[Stored data]
#####

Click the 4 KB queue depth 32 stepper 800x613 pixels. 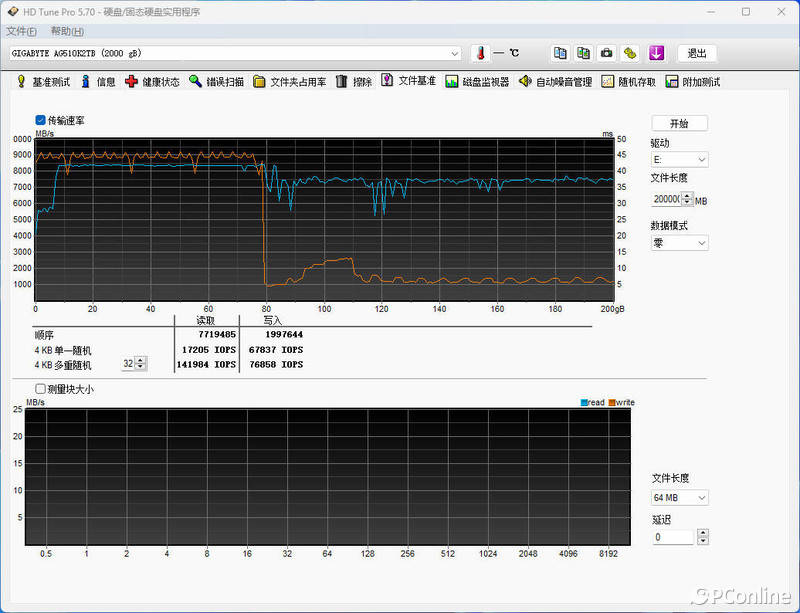pos(141,364)
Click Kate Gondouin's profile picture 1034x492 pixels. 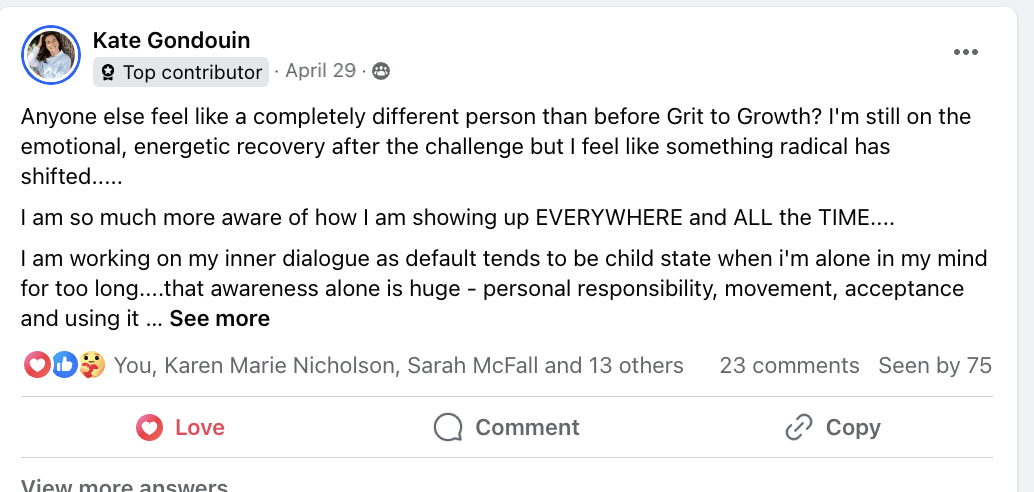51,56
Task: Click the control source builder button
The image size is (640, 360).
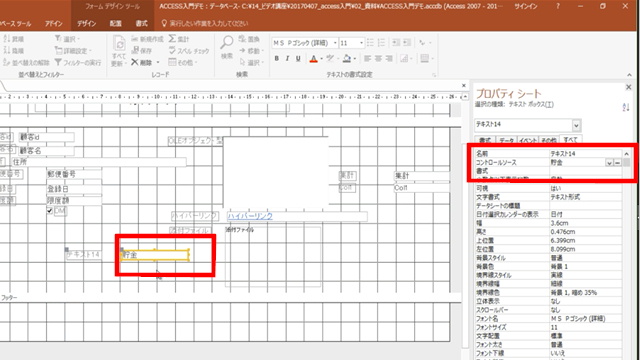Action: [x=618, y=162]
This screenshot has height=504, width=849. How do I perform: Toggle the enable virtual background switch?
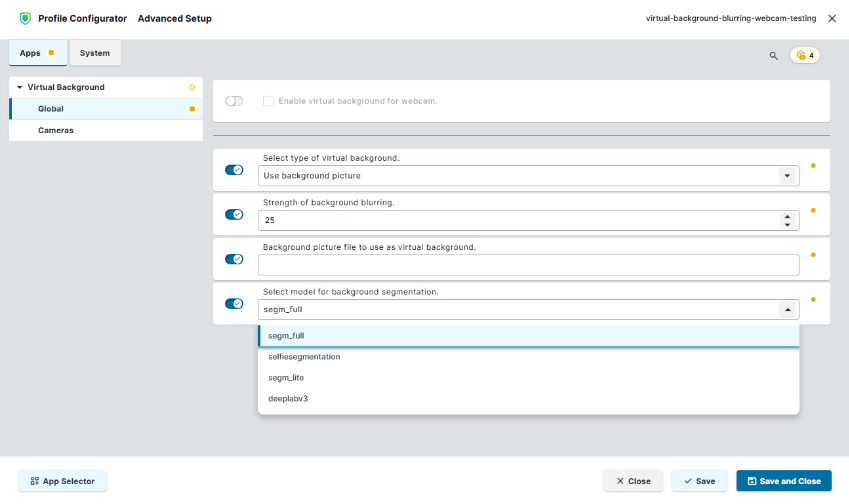(234, 101)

#####

AIM OF THE EXERCISE ::
Locate "Task: Click the control source builder button" in the entries above. Copy, exactly and only, the lines from that line to the end, leaving out the pictures.

WRITTEN ANSWER ::
Task: Click the control source builder button
The image size is (640, 360).
Action: [x=618, y=162]
This screenshot has height=504, width=849. How do I perform: Toggle the enable virtual background switch?
(234, 101)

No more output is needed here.